---------- SUPPLIED MATERIAL ----------
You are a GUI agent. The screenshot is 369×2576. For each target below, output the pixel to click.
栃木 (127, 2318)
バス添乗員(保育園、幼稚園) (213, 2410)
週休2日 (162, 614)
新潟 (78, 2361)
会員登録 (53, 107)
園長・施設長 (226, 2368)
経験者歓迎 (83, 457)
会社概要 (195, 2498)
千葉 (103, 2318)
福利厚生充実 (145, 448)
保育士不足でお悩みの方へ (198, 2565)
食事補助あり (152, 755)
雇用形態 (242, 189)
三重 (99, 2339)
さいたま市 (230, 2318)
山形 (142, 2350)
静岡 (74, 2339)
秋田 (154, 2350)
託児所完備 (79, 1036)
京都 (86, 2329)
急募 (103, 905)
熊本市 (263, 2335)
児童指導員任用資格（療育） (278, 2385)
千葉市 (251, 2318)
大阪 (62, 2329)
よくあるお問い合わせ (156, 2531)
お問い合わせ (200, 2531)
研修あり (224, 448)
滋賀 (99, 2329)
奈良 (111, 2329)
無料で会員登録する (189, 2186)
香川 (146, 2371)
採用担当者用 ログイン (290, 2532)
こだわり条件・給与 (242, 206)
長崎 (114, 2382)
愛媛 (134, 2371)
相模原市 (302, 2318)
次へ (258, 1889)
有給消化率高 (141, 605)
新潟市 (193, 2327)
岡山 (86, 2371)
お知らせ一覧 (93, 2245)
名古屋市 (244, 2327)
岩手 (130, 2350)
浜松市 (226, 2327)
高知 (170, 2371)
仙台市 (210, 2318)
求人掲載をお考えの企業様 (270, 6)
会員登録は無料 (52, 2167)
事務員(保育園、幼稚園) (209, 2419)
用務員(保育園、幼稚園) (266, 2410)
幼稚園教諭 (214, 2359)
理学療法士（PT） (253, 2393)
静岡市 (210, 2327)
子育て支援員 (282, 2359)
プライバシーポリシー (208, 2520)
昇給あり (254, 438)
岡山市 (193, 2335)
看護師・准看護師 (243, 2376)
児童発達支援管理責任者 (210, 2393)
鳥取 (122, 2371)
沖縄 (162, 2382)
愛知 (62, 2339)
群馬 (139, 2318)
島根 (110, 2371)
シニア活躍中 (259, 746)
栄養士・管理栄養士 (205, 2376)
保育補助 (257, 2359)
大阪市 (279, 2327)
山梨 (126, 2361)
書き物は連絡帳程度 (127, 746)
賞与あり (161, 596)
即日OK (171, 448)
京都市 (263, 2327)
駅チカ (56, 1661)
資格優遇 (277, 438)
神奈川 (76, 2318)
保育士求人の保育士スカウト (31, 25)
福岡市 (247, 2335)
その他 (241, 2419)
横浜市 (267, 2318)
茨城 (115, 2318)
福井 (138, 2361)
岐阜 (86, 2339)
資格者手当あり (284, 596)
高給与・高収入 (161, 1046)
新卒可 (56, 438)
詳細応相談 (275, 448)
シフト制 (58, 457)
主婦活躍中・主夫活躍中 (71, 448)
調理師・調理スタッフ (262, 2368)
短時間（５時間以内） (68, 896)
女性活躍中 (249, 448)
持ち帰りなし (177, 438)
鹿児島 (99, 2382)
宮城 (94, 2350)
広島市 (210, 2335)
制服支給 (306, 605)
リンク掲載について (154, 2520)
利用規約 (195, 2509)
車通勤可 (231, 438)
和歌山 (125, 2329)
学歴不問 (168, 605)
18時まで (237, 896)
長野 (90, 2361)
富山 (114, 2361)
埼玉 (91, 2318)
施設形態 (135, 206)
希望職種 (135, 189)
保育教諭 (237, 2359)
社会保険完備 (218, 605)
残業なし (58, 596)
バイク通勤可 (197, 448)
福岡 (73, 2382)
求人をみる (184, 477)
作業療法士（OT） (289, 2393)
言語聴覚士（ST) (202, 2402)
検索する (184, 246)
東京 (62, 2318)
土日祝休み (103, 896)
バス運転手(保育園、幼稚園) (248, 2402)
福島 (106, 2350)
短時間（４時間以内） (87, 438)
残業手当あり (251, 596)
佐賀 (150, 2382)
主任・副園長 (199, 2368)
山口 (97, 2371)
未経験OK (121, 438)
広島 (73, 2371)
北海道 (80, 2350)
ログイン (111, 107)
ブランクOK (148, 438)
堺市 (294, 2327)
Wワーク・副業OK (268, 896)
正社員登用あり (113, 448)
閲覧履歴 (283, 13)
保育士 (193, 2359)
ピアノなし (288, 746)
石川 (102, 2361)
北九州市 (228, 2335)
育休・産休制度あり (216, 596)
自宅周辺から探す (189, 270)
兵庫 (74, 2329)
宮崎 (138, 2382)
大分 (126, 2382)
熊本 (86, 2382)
----------
No line may be altered or left out when the data is written out.

You are a GUI agent. The screenshot is 369×2576. For each target below, output the pixel to click.
栃木 (127, 2318)
バス添乗員(保育園、幼稚園) (213, 2410)
週休2日 (162, 614)
新潟 (78, 2361)
会員登録 (53, 107)
園長・施設長 (226, 2368)
経験者歓迎 (83, 457)
会社概要 (195, 2498)
千葉 (103, 2318)
福利厚生充実 (145, 448)
保育士不足でお悩みの方へ (198, 2565)
食事補助あり (152, 755)
雇用形態 (242, 189)
三重 (99, 2339)
さいたま市 (230, 2318)
山形 (142, 2350)
静岡 (74, 2339)
秋田 (154, 2350)
託児所完備 (79, 1036)
京都 (86, 2329)
急募 (103, 905)
熊本市 (263, 2335)
児童指導員任用資格（療育） (278, 2385)
千葉市 (251, 2318)
大阪 (62, 2329)
よくあるお問い合わせ (156, 2531)
お問い合わせ (200, 2531)
研修あり (224, 448)
滋賀 (99, 2329)
奈良 (111, 2329)
無料で会員登録する (189, 2186)
香川 (146, 2371)
採用担当者用 ログイン (290, 2532)
こだわり条件・給与 (242, 206)
長崎 (114, 2382)
愛媛 (134, 2371)
相模原市 (302, 2318)
次へ (258, 1889)
有給消化率高 (141, 605)
新潟市 (193, 2327)
岡山 (86, 2371)
お知らせ一覧 (93, 2245)
名古屋市 (244, 2327)
岩手 (130, 2350)
浜松市 (226, 2327)
高知 (170, 2371)
仙台市 (210, 2318)
求人掲載をお考えの企業様 (270, 6)
会員登録は無料 (52, 2167)
事務員(保育園、幼稚園) (209, 2419)
用務員(保育園、幼稚園) (266, 2410)
幼稚園教諭 (214, 2359)
理学療法士（PT） (253, 2393)
静岡市 (210, 2327)
子育て支援員 (282, 2359)
プライバシーポリシー (208, 2520)
昇給あり (254, 438)
岡山市 (193, 2335)
看護師・准看護師 (243, 2376)
児童発達支援管理責任者 (210, 2393)
鳥取 (122, 2371)
沖縄 (162, 2382)
愛知 (62, 2339)
群馬 (139, 2318)
島根 (110, 2371)
シニア活躍中 (259, 746)
栄養士・管理栄養士 (205, 2376)
保育補助 (257, 2359)
大阪市 (279, 2327)
山梨 (126, 2361)
書き物は連絡帳程度 (127, 746)
賞与あり (161, 596)
即日OK (171, 448)
京都市 (263, 2327)
駅チカ (56, 1661)
資格優遇 (277, 438)
神奈川 (76, 2318)
保育士求人の保育士スカウト (31, 25)
福岡市 (247, 2335)
その他 (241, 2419)
横浜市 (267, 2318)
茨城 (115, 2318)
福井 (138, 2361)
岐阜 (86, 2339)
資格者手当あり (284, 596)
高給与・高収入 (161, 1046)
新卒可 (56, 438)
詳細応相談 (275, 448)
シフト制 (58, 457)
主婦活躍中・主夫活躍中 (71, 448)
調理師・調理スタッフ (262, 2368)
短時間（５時間以内） (68, 896)
女性活躍中 (249, 448)
持ち帰りなし (177, 438)
鹿児島 (99, 2382)
宮城 (94, 2350)
広島市 (210, 2335)
制服支給 (306, 605)
リンク掲載について (154, 2520)
利用規約 (195, 2509)
車通勤可 (231, 438)
和歌山 (125, 2329)
学歴不問 (168, 605)
18時まで (237, 896)
長野 (90, 2361)
富山 (114, 2361)
埼玉 (91, 2318)
施設形態 (135, 206)
希望職種 (135, 189)
保育教諭 (237, 2359)
社会保険完備 (218, 605)
残業なし (58, 596)
バイク通勤可 (197, 448)
福岡 (73, 2382)
求人をみる (184, 477)
作業療法士（OT） (289, 2393)
言語聴覚士（ST) (202, 2402)
検索する (184, 246)
東京 (62, 2318)
土日祝休み (103, 896)
バス運転手(保育園、幼稚園) (248, 2402)
福島 (106, 2350)
短時間（４時間以内） (87, 438)
残業手当あり (251, 596)
佐賀 (150, 2382)
主任・副園長 (199, 2368)
山口 (97, 2371)
未経験OK (121, 438)
広島 (73, 2371)
北海道 (80, 2350)
ログイン (111, 107)
ブランクOK (148, 438)
堺市 (294, 2327)
Wワーク・副業OK (268, 896)
正社員登用あり (113, 448)
閲覧履歴 (283, 13)
保育士 (193, 2359)
ピアノなし (288, 746)
石川 (102, 2361)
北九州市 (228, 2335)
育休・産休制度あり (216, 596)
自宅周辺から探す (189, 270)
兵庫 (74, 2329)
宮崎 (138, 2382)
大分 (126, 2382)
熊本 (86, 2382)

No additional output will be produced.